ActiveSOAP now fully supports JAXB 2.0 as a marshalling layer for REST and SOAP web services; allowing you to use a nice and simple marshalling layer and keep your code based on simple POJOs. To get a feel for how this works see the examples

We've added support to ActiveSOAP for XStream making it easy to expose POJOs over REST or SOAP endpoints using XStream's simple & fast XML serialization. There are some examples here.

So now we've the best of both worlds.

  • if you're starting from the POJO route you can use a tool like XStream to work in a REST/SOAP way
  • if you're given a WSDL / XSD to interact with, you can use XMLBeans to autogenerate XMLBeans from the WSDL/XSD

You can happily mix and match both approaches, together with any other kinds of XML binding tools you wish - all using a simple & lightweight REST/SOAP framework with pluggable transports for HTTP and JMS.

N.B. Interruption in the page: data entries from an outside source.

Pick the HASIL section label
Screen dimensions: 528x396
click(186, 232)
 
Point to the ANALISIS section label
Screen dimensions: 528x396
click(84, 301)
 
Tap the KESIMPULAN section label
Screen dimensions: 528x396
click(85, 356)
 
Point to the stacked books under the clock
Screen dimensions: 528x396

We have added a few examples of using ActiveSOAP and XMLBeans to invoke web services or REST services, which relies on auto-generating a service interface from the WSDL at the same time you generate your XMLBeans interfaces.

If you want to be dynamic, there's also a Dynamic client which allows you to invoke services without code generation.

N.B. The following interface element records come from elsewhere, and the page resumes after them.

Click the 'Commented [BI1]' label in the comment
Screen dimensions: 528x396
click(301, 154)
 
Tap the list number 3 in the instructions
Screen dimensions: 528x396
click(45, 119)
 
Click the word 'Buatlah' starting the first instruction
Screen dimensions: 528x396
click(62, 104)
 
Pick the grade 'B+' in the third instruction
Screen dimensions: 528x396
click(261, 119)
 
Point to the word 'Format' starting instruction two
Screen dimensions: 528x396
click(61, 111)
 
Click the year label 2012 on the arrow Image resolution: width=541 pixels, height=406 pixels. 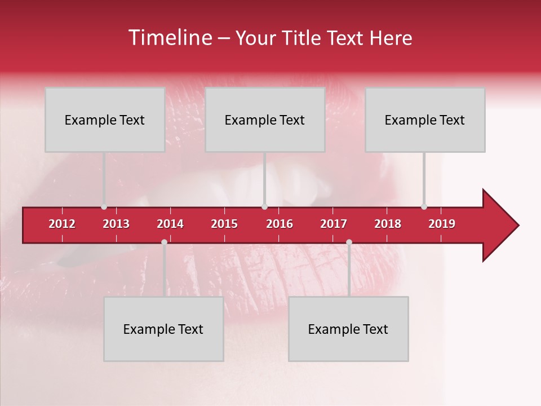pos(62,224)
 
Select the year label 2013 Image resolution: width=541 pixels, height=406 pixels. pos(116,224)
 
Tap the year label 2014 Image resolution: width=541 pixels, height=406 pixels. pos(170,224)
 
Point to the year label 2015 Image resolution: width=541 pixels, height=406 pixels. pos(224,224)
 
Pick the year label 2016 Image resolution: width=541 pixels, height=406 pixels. pos(280,224)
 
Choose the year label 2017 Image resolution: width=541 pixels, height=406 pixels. pos(334,224)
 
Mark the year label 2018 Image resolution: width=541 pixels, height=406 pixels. pos(388,224)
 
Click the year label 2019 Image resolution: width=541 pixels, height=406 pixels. pos(442,224)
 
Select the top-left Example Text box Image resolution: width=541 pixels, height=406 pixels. pos(105,120)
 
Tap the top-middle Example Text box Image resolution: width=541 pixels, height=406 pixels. pos(265,120)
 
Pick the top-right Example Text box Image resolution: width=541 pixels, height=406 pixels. pos(425,120)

Its very popular to use a RESTful approach of sending blobs of XML over HTTP or JMS. Using the full SOAP protocol and WS-* is often an unnecessary overhead.

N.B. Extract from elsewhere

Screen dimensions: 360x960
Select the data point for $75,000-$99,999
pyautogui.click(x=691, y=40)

ActiveSOAP now supports both pure REST and one or more SOAP protocols concurrently on the same service endpoint over HTTP and/or JMS (or other transports).

This allows lightweight some clients to use pure REST and then when the use of the SOAP protocol (and other optional WS-protocols) makes sense, to support those too all in the same endpoint.

This is useful as you should only pay for what you need; for many use cases pure REST is fine - its often up to the endpoint to decide whether or not the SOAP protocol is worth the cost and if it is which version of SOAP it wishes to support along with what of the WS-protocols it requires too.

We've added an example to CVS which demonstrates how to bind a POJO service written using XMLBeans generated from a WSDL to both REST and SOAP.

Its easy to map multiple operations on different ports to the same service instance or to separate operations on the same port to different service instances however you see fit.